In this study, we found a high prevalence of educational crisis among medical students. Co-independent risk factors for educational crisis were COVID-19 infection during study, female, duration of clinical experience, poor sleep quality, conflict with co-worker or teacher during study, feeling that they were unfit and inappropriate to be doctor and feeling that they wanted to stop learning and caring for patients and resign from medical students within the past year. During the COVID-19 pandemic, medical students had a much higher rate of depression. Early prevention of mental health problems and psychological intervention should be regularly conducted for medical students during the COVID-19 pandemic.

Declarations

Ethics approval and consent to participate:

Institutional Review Board Royal Thai Army Medical Department Ethics Committee approved this study on April 25, 2022. Research no.S017h/65 followed Council for International Organization of Medical Science (CIOMS) Guidelines 2012 and Good Clinical Practice of International Conference on Harmonization statement no.IRBRTA 0543/2565.
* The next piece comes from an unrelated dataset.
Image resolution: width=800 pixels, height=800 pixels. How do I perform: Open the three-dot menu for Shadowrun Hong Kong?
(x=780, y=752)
Consent for publication: not applicable

Availability of data and materials:

The datasets used and/or analysed during the current study are available from the corresponding author on reasonable request.

Conflict of interests:

No potential conflict of interest relevant to this article was reported.

Funding: Not applicable

Authors' contributions:

Study concept and design: P. Boontoterm, Thuncharoon, Fuengfoo. Acquisition of data: P. Boontoterm, Thuncharoon, Waealee, Witusurapot. Analysis and interpretation of data: P. Boontoterm, Thuncharoon, Fuengfoo.Drafting of the manuscript: P. Boontoterm, Waealee, Witusurapot. Critical revision of the manuscript for important intellectual content: P. Boontoterm, Thuncharoon, Fuengfoo. Statistical analysis: P. Boontoterm, Thuncharoon, Witusurapot. Administrative, technical, or material support: P. Boontoterm, Thuncharoon, Waealee, Witusurapot. Supervision: Fuengfoo.

Acknowledgements:

My grateful thanks to the staff of Phramongkutklao hospital, Yala medical educational center subunit of faculty of medicine Prince of Songkla University and Yala hospital for their help in offering me the resources in running the study.